Monica Periolatto – 3rd expert on this subject based on the ideXlab platform

  • ultrasound for low temperature Dyeing of wool with Acid Dye
    Ultrasonics Sonochemistry, 2012
    Co-Authors: Franco Ferrero, Monica Periolatto

    Abstract:

    Abstract The possibility of reducing the temperature of conventional wool Dyeing with an Acid levelling Dye using ultrasound was studied in order to reach exhaustion values comparable to those obtained with the standard procedure at 98 °C, obtaining Dyed samples of good quality. The aim was to develop a laboratory method that could be transferred at industrial level, reducing both the energy consumption and fiber damage caused by the prolonged exposure to high temperature without the use of polluting auxiliary agents. Dyeings of wool fabrics were carried out in the temperature range between 60 °C and 80 °C using either mechanical or ultrasound agitation of the bath and coupling the two methods to compare the results.

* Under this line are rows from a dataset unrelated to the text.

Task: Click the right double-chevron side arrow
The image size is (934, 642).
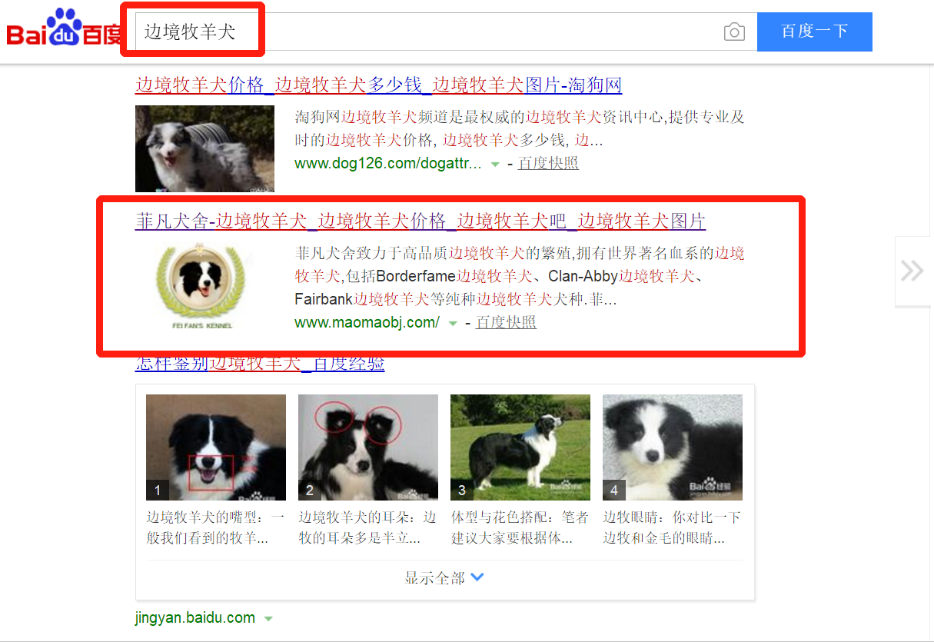Action: tap(913, 271)
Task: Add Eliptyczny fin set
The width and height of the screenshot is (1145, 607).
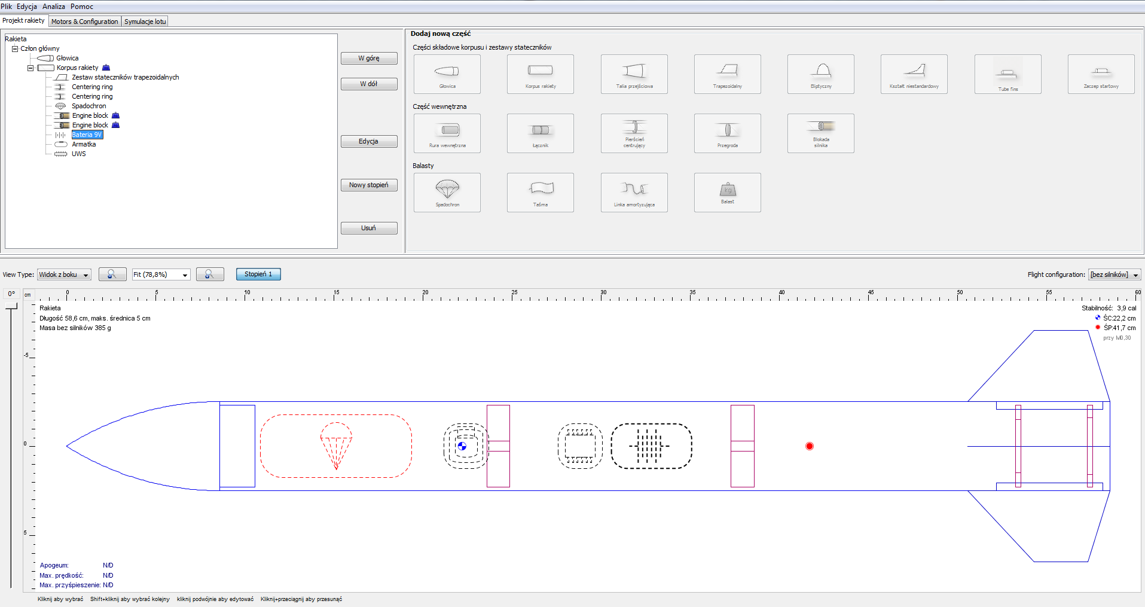Action: tap(820, 74)
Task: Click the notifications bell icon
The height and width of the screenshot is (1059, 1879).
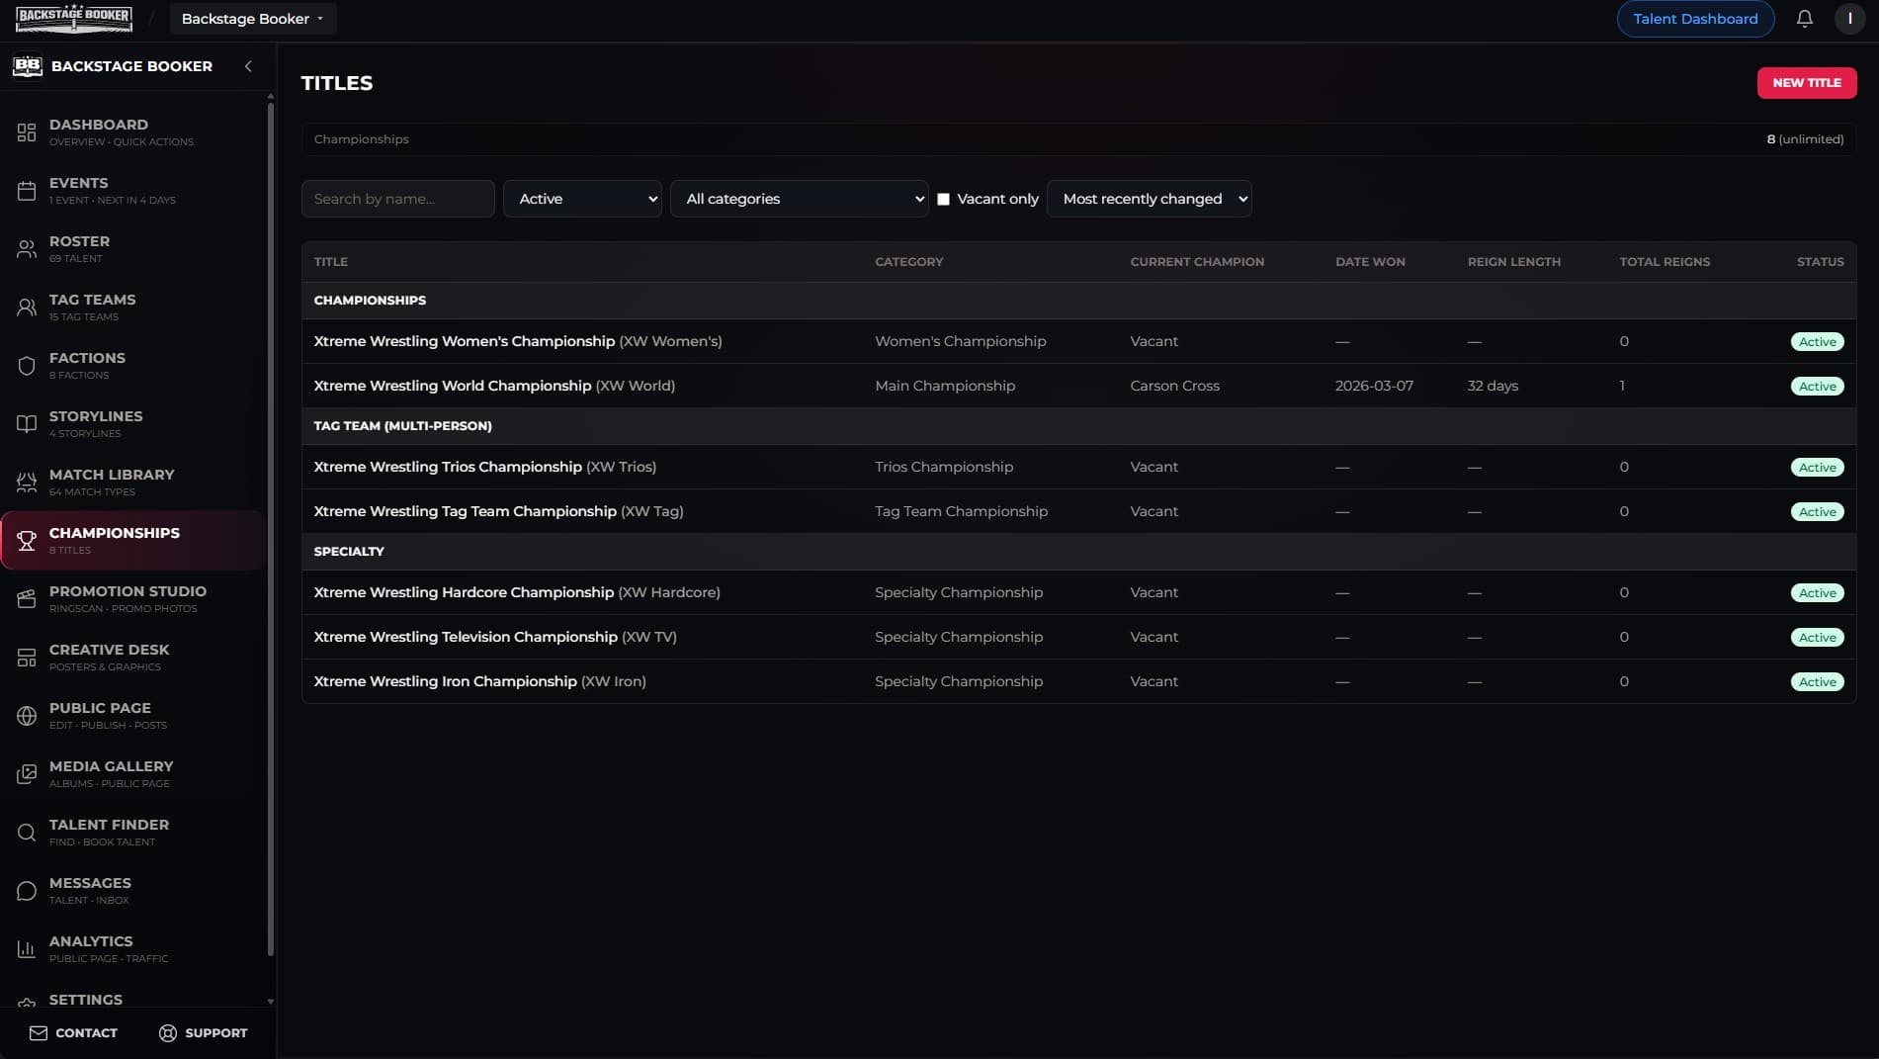Action: 1804,19
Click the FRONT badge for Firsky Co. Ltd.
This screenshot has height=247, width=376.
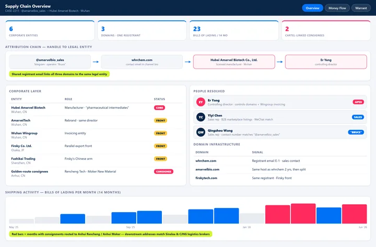(160, 146)
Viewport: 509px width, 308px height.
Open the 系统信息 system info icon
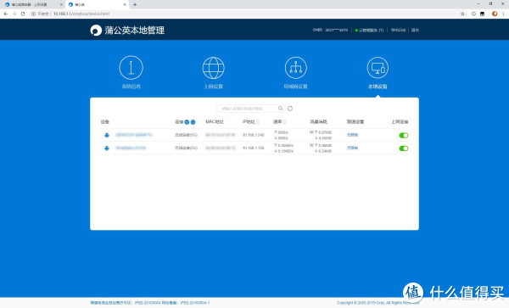click(x=131, y=68)
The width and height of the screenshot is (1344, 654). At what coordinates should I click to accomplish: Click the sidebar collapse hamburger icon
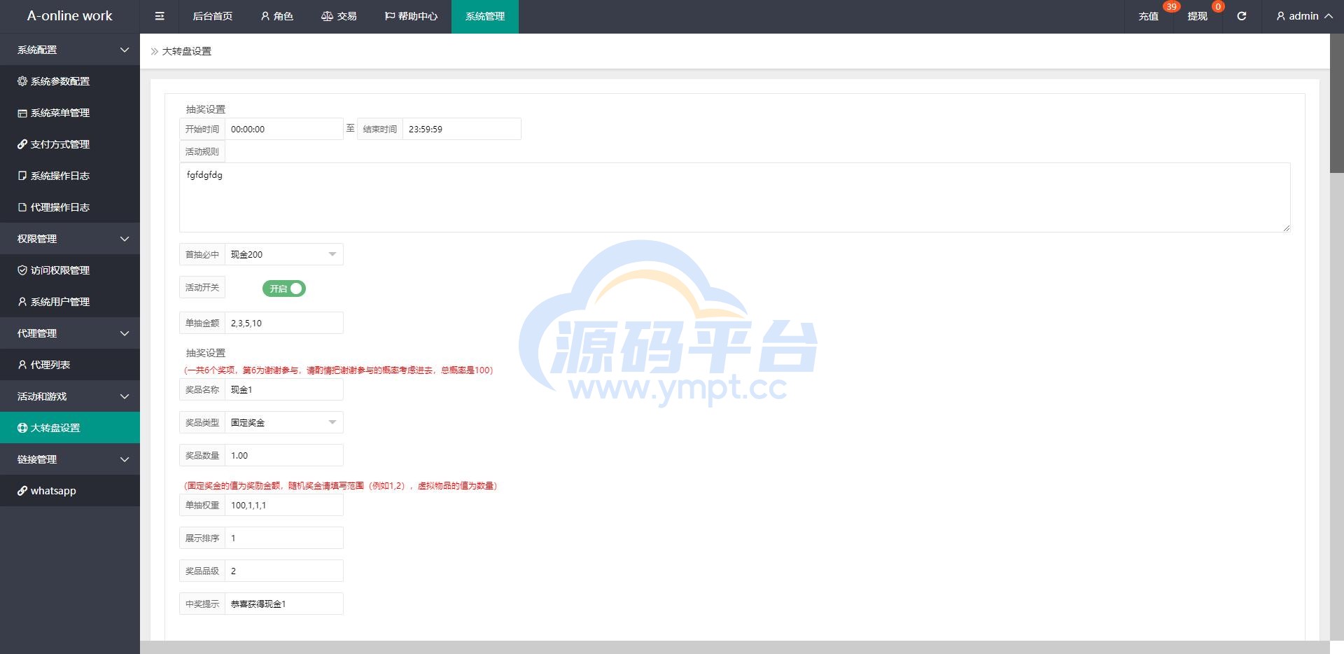[x=160, y=16]
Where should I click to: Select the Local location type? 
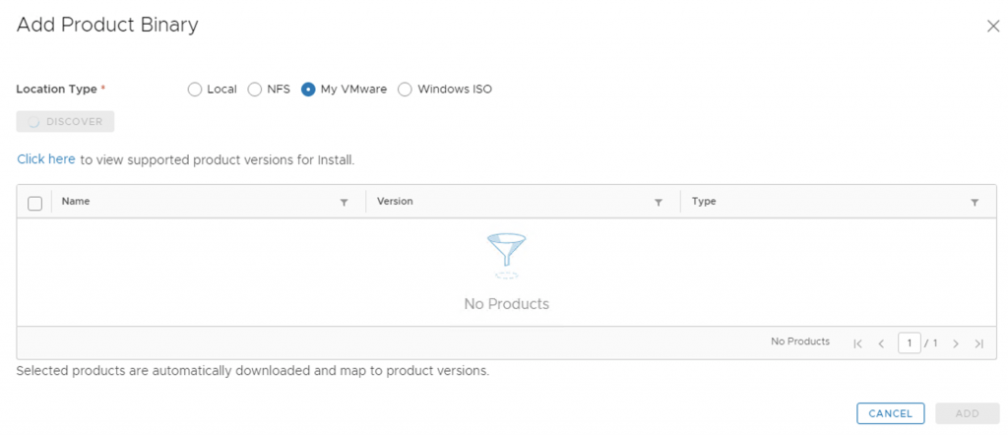tap(194, 90)
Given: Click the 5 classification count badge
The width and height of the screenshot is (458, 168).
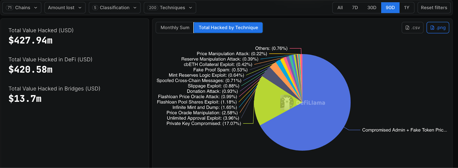Looking at the screenshot, I should coord(95,8).
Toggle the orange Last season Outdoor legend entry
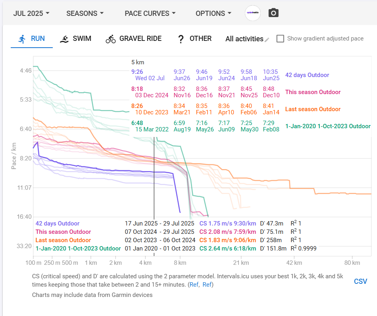377x316 pixels. click(x=63, y=240)
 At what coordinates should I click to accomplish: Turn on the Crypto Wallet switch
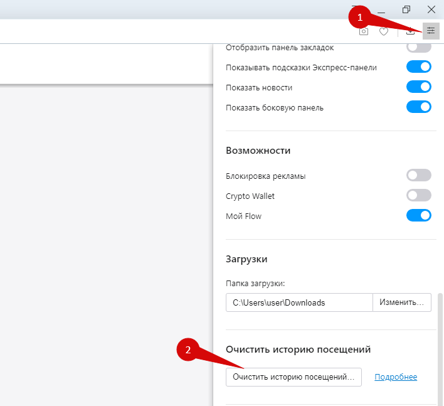click(419, 196)
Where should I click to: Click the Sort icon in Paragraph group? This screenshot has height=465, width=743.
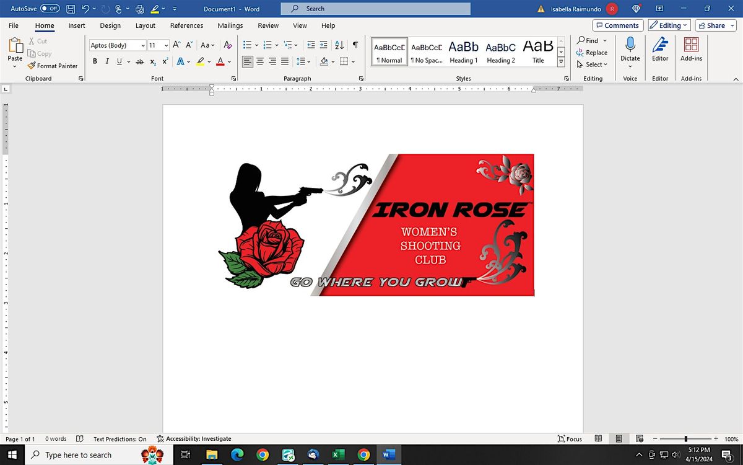click(x=339, y=45)
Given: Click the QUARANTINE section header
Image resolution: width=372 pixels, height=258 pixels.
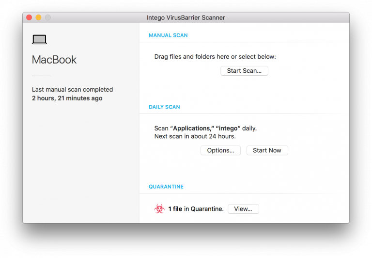Looking at the screenshot, I should 166,187.
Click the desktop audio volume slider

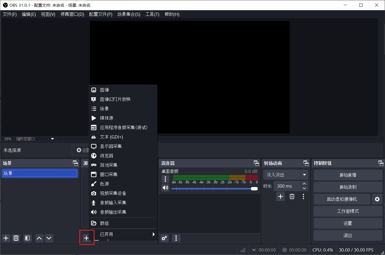[214, 189]
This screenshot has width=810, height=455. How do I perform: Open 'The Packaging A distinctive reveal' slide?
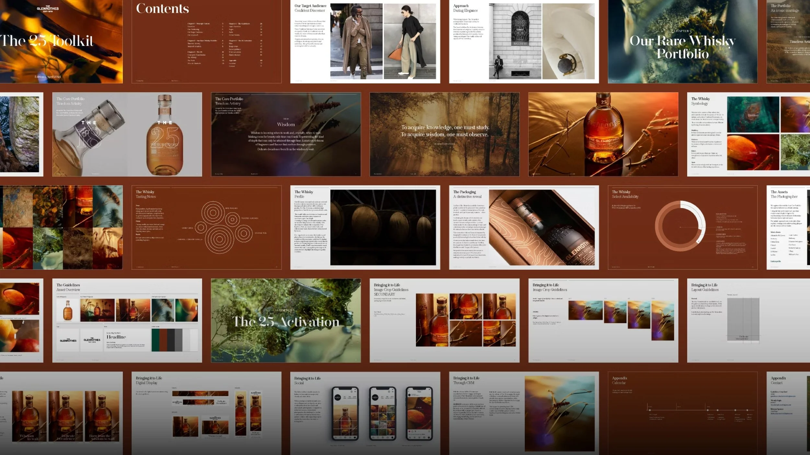pyautogui.click(x=524, y=227)
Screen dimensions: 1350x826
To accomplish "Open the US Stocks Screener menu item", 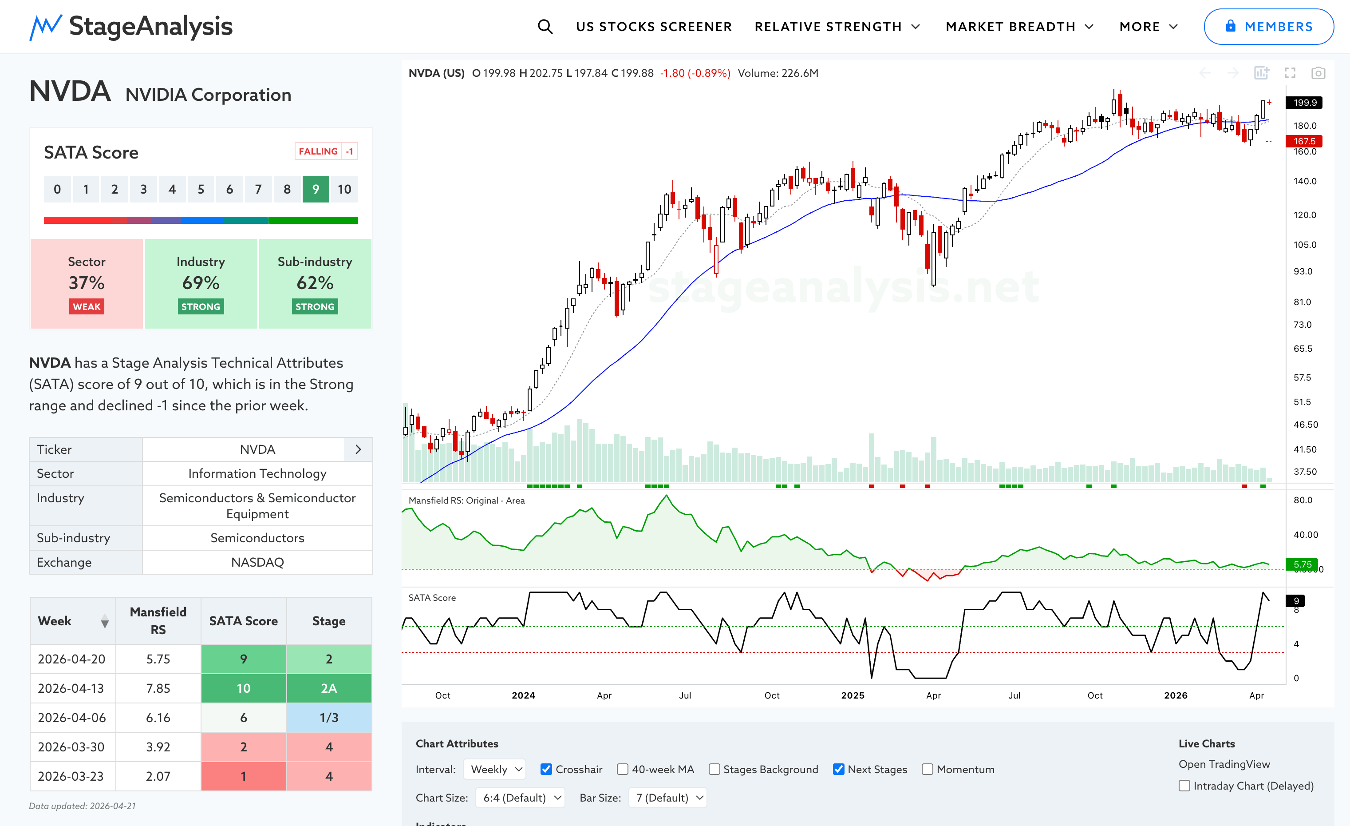I will pos(653,26).
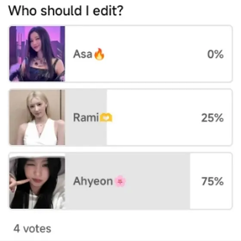Click the pink flower emoji beside Ahyeon
This screenshot has width=241, height=241.
pos(121,181)
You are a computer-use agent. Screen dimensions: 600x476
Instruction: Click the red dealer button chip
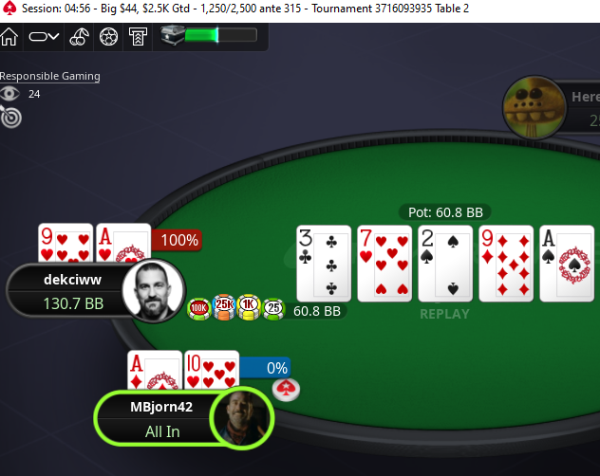(286, 390)
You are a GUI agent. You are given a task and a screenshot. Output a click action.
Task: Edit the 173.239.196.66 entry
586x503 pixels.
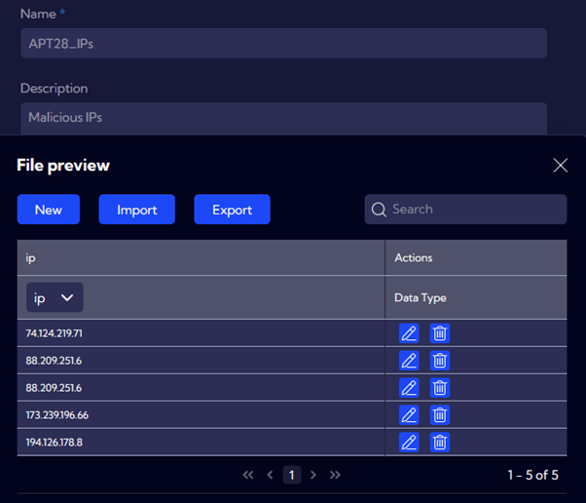(409, 415)
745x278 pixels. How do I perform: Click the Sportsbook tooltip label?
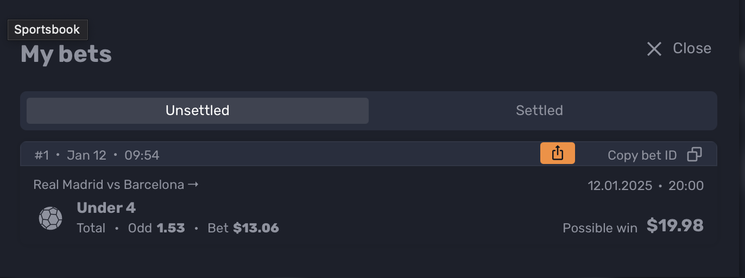click(47, 29)
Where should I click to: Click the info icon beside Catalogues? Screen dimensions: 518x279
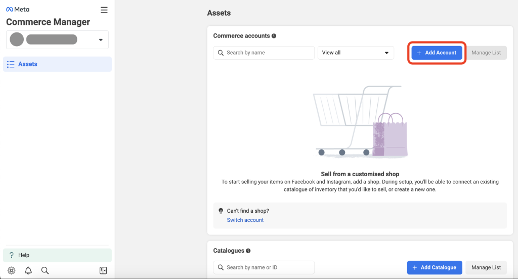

For each Dyeing, the exhaustion curves of the Dye bath were determined and the better results of Dyeing kinetics were obtained with ultrasound coupled with mechanical stirring. Hence the corresponding half Dyeing times, absorption rate constants according to Cegarra–Puente modified equation and ultrasonic efficiency were calculated in comparison with mechanical stirring alone. In the presence of ultrasound the absorption rate constants increased by at least 50%, at each temperature, confirming the synergic effect of sonication on the Dyeing kinetics. Moreover the apparent activation energies were also evaluated and the positive effect of ultrasound was ascribed to the pre-exponential factor of the Arrhenius equation. It was also shown that the effect of ultrasound at 60 °C was just on the Dye bath, practically unaffecting the wool fiber surface, as confirmed by the results of SEM analysis. Finally, fastness tests to rubbing and domestic laundering yielded good values for samples Dyed in ultrasound assisted process even at the lower temperature. These results suggest the possibility, thanks to the use of ultrasound, to obtain a well equalized Dyeing on wool working yet at 60 °C, a temperature process strongly lower than 98 °C, currently used in industry, which damages the mechanical properties of the fibers.